→ SUPPLIED PASSAGE
Soccer fans all over the world are counting the time for the inaugural game of the most coveted FIFA World Cup 2014. This year Brazil as a host nation will open the tournament on June 12. The first game will be played by the host vs. Croatia at Sao Paolo.
This is for the second time Brazil will host the World Cup, the first one was held in 1950 when Uruguay took the trophy back home.
With the advantage of playing in home ground, Brazil would obviously look to clinch the title for the sixth time (Brazil won World Cup for five times and reached semifinal twice).
Thirty-two nations will participate in a swashbuckling action across 12 different venues, playing 64 matches. The final match will be played on July 13 at Rio de Janeiro.
Brazil is the mecca of soccer, having produced some of the greatest footballers the world ever produced and is producing still today.
Around 3 million people from the nation itself are expected to support the team.
As the country is expecting around 600,000 visitors during the tournament, the Brazilian Tourism Ministry have estimated R$25 will be spent by tourists, both local and foreign. Brazil expects to spend R$18.3 million for the entire tournament.
Of all the locations Rio de Janeiro is the most expensive city, and it is expected the projected daily spending for a tourist would be around R$824, including meals, lodging, shopping and transport.
The next most expensive city after Rio is Brasilia where estimated projected cost per day for a visitor is expected an average of R$412.
Brazil is expecting the highest footfall at São Paulo with an estimate of 595,000 tourists. Embratur's economist, Leonardo Garcia, cited the main reason is that the city acts as a major hub for international airlines.
"Some people should take advantage of their stop [in São Paulo] and stay for the local games," Garcia said.
While the factor seem plausible to some extent for World Cup tourists, others are expecting cities like Rio de Janeiro to draw the largest crowd. Lance Horsley, a hotelier based at Rio, expects the city to draw a big crowd compared to other cities.
"The added spotlight increases world interest, not just for the month of the World Cup. All types of hospitality business will win due to increased demand and revenue ... It seems to us that there is not really a low season in Rio anymore. So for us occupancy is already high; thus these events don't necessarily increase our occupancy rate," Horsley added.

→ MATERIAL SHOWN
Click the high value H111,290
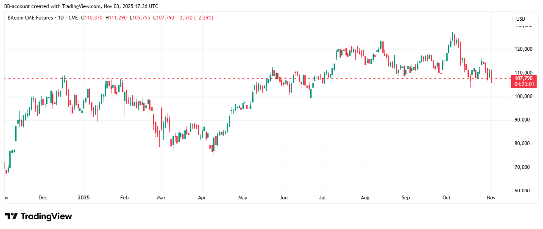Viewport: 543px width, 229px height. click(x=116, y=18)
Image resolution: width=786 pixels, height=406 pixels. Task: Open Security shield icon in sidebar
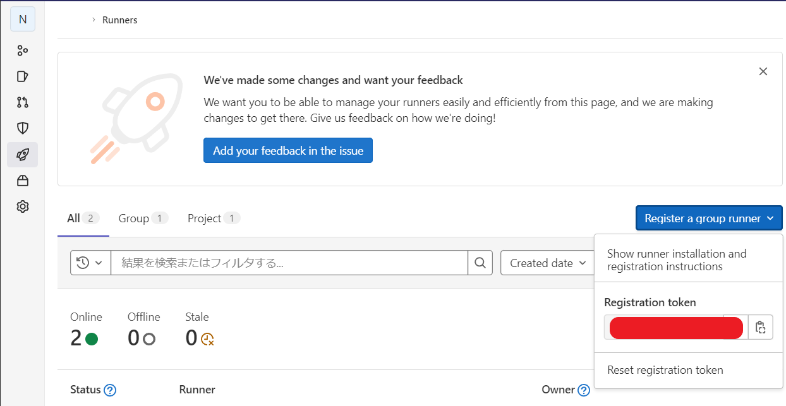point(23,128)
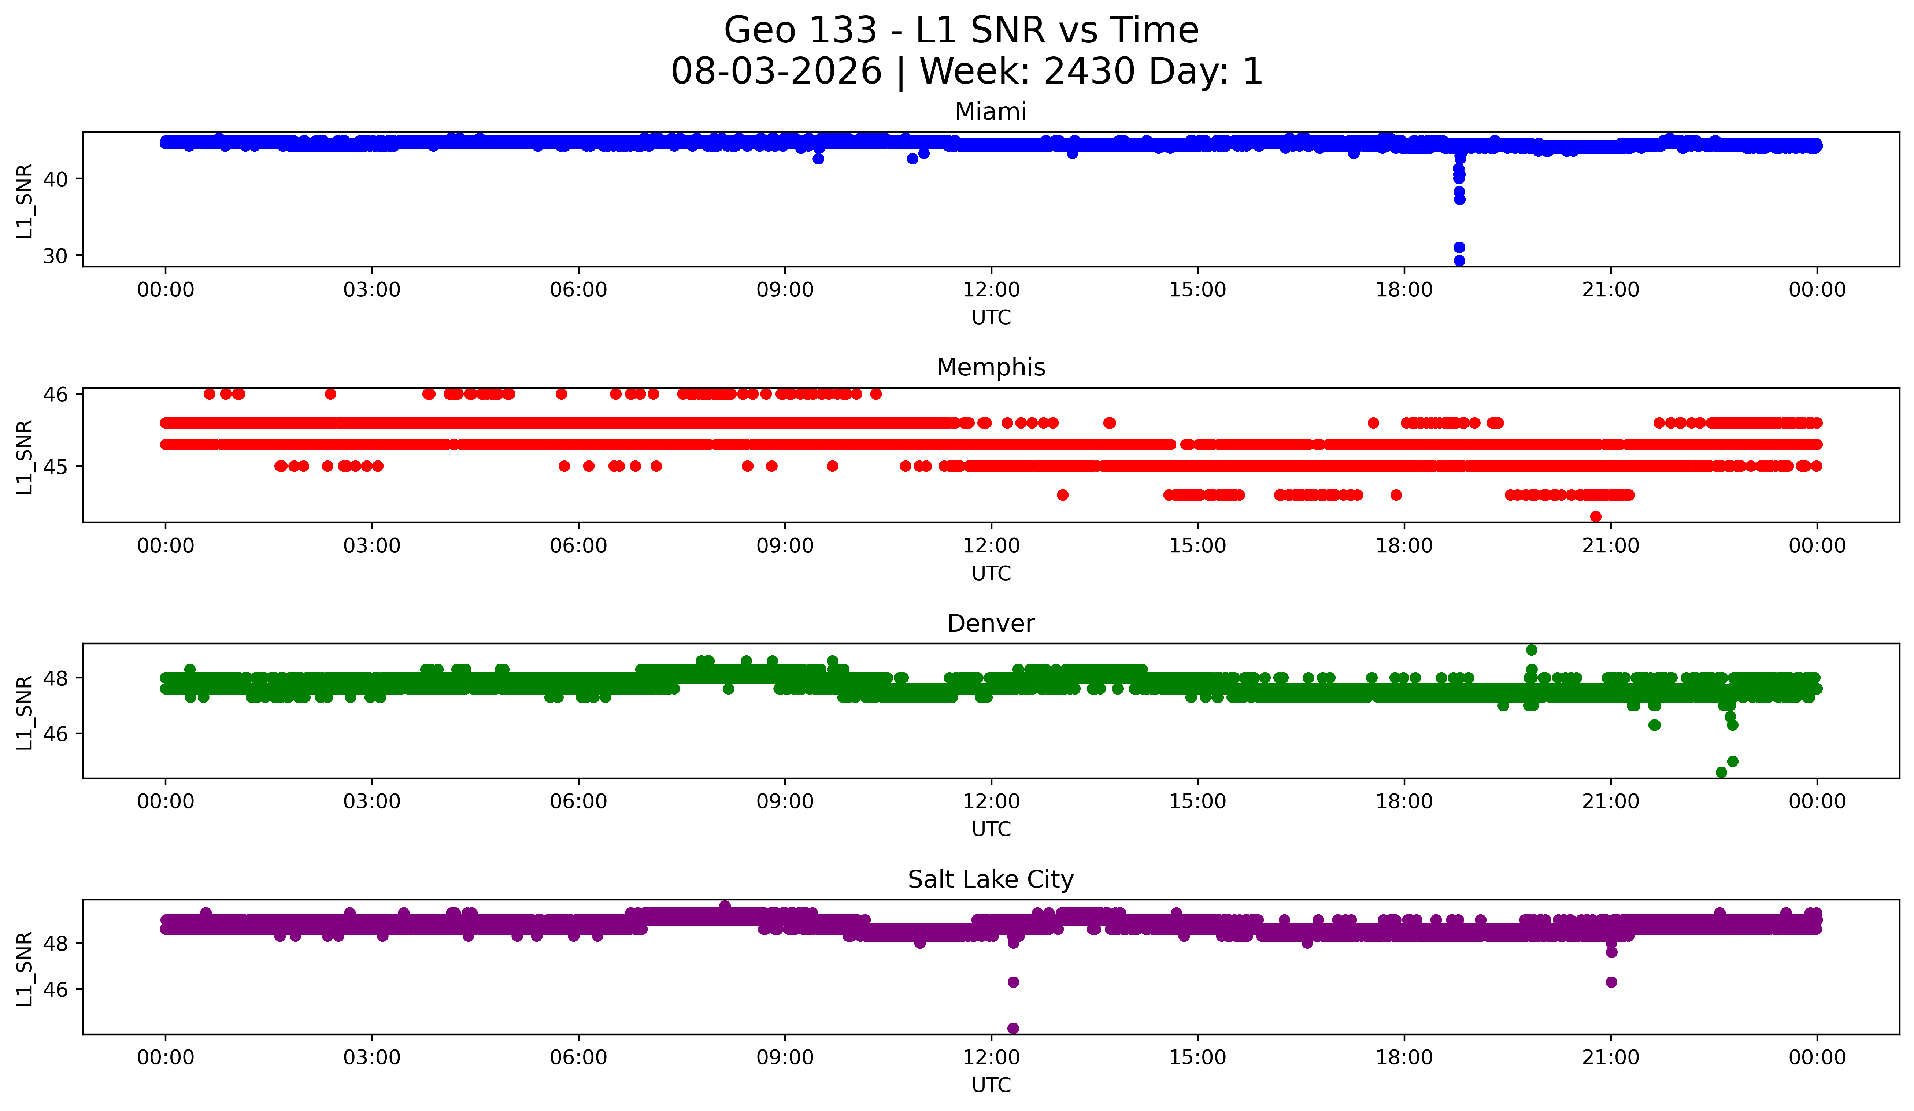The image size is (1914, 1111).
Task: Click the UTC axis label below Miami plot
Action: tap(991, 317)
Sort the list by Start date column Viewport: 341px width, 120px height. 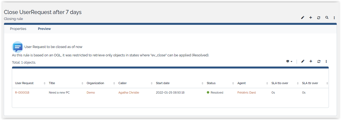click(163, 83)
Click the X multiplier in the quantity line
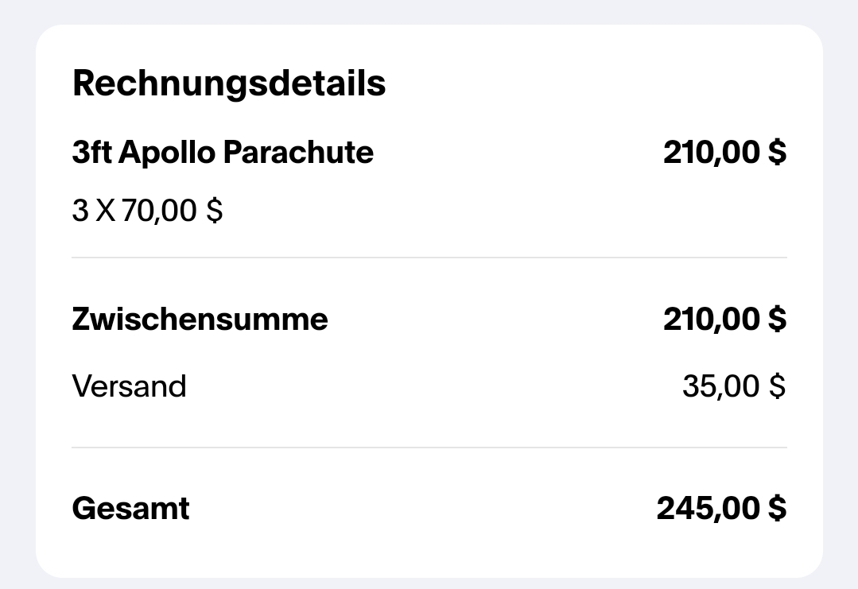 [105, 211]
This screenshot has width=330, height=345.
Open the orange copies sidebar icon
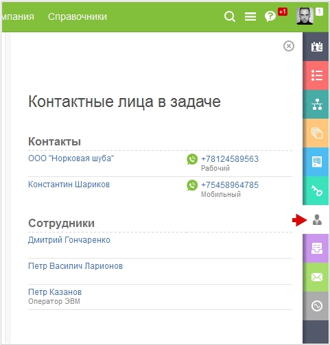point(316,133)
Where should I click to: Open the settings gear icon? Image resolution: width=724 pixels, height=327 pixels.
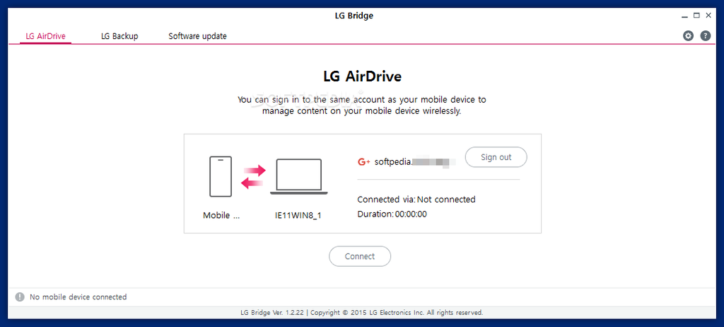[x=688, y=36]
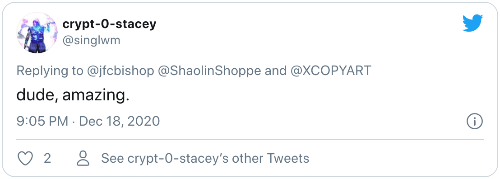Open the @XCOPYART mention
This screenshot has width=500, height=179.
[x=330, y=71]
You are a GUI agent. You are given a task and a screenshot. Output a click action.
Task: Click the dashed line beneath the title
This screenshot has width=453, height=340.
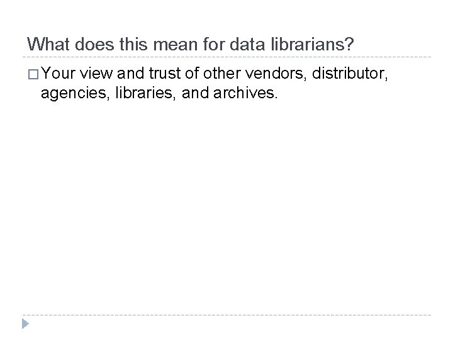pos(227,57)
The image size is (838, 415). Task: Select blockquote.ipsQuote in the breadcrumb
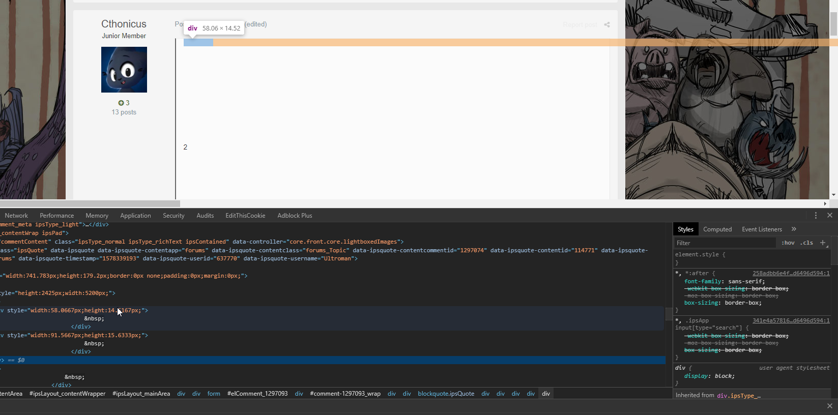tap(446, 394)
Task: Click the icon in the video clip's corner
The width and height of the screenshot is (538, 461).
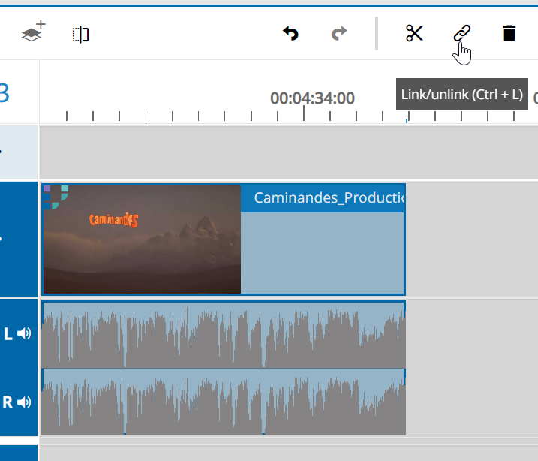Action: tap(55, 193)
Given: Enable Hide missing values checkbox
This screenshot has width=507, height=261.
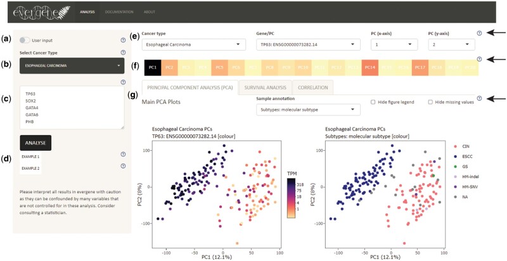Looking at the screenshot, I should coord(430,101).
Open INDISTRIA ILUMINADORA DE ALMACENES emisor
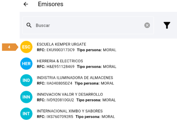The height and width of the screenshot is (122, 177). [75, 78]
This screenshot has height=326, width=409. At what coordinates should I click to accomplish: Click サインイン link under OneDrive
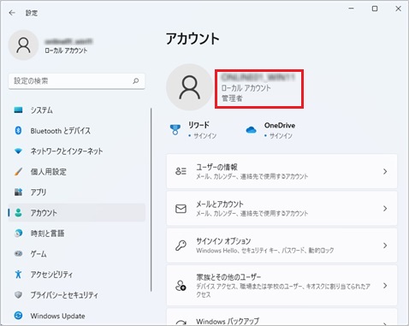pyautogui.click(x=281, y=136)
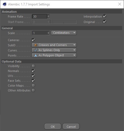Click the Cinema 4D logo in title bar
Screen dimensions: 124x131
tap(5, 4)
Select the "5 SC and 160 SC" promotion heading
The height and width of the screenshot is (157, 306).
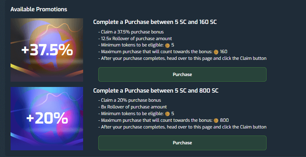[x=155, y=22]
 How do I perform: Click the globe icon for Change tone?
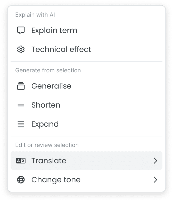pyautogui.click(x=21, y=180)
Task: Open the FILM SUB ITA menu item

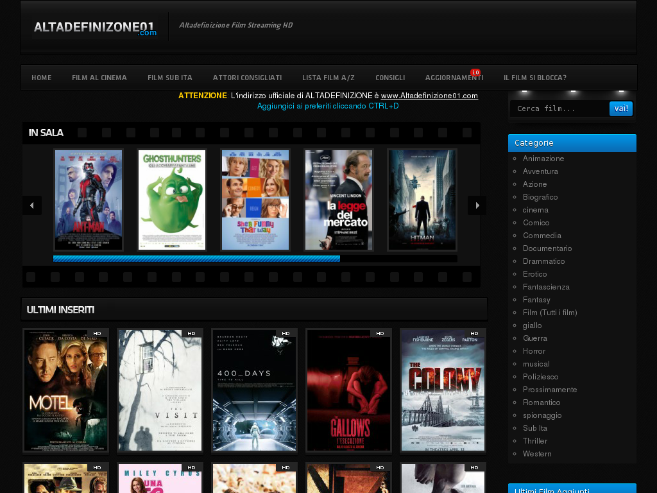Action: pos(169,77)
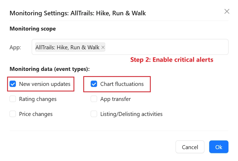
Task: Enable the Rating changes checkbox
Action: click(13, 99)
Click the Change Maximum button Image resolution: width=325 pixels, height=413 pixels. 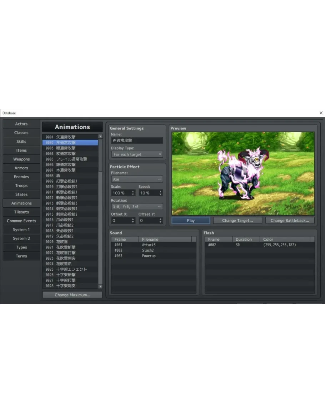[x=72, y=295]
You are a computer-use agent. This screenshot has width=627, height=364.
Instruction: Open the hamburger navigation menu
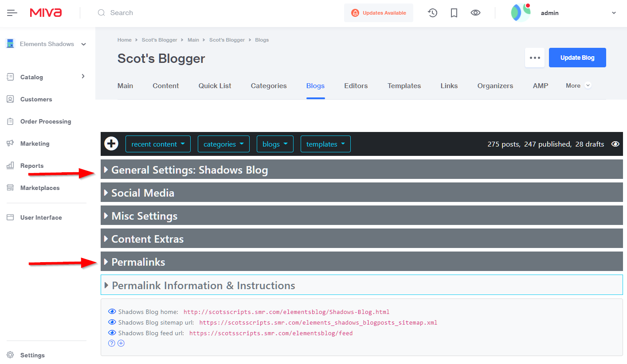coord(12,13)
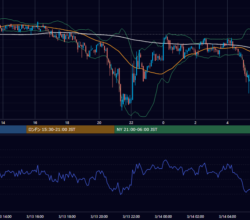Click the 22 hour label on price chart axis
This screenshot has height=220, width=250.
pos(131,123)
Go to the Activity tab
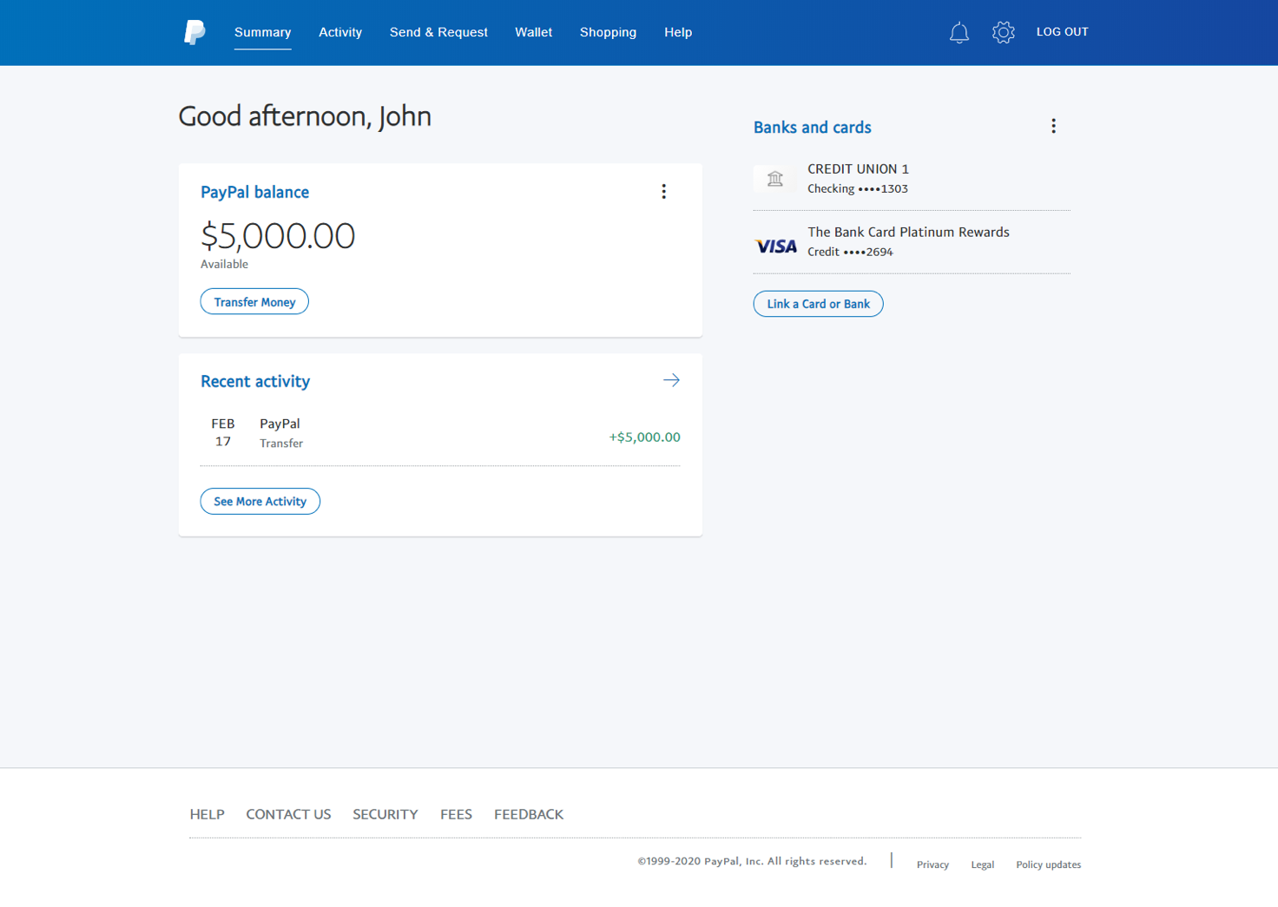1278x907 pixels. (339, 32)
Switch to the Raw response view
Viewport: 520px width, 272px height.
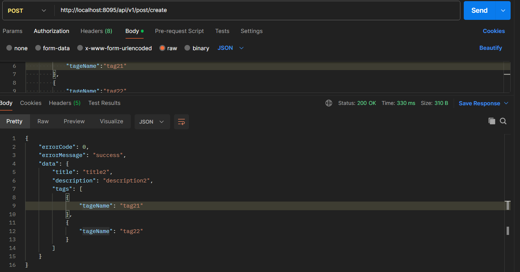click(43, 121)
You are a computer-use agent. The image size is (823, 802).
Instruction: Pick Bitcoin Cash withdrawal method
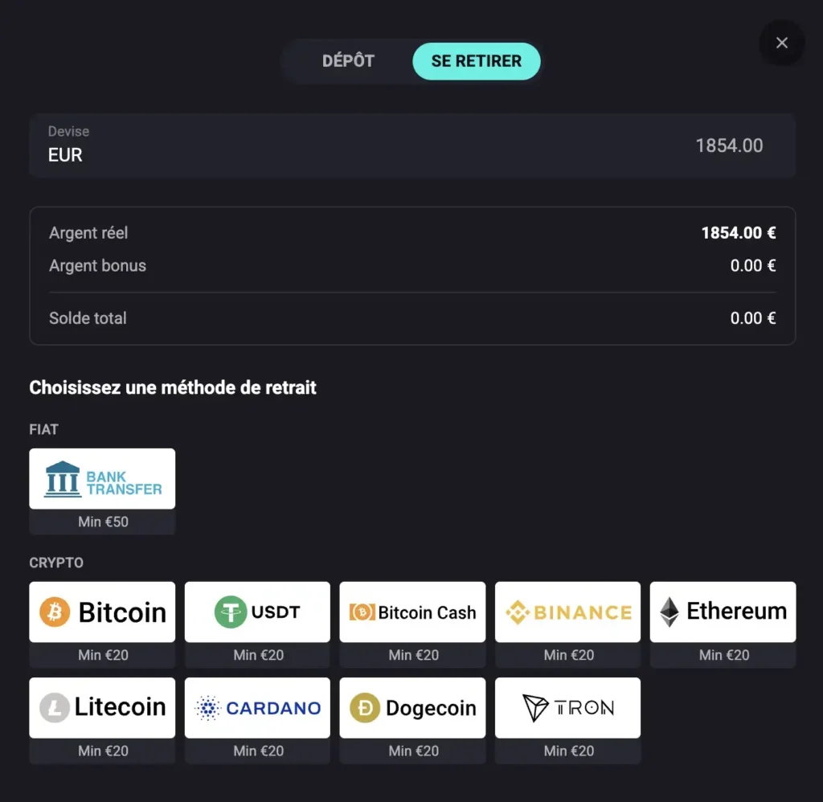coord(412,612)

→ WORK REQUEST
According to the World Cup 2014 article above, which city is expected to draw the most tourists, and how many?

→ ANSWER TO THE EXERCISE
São Paulo, with an estimated 595,000 tourists.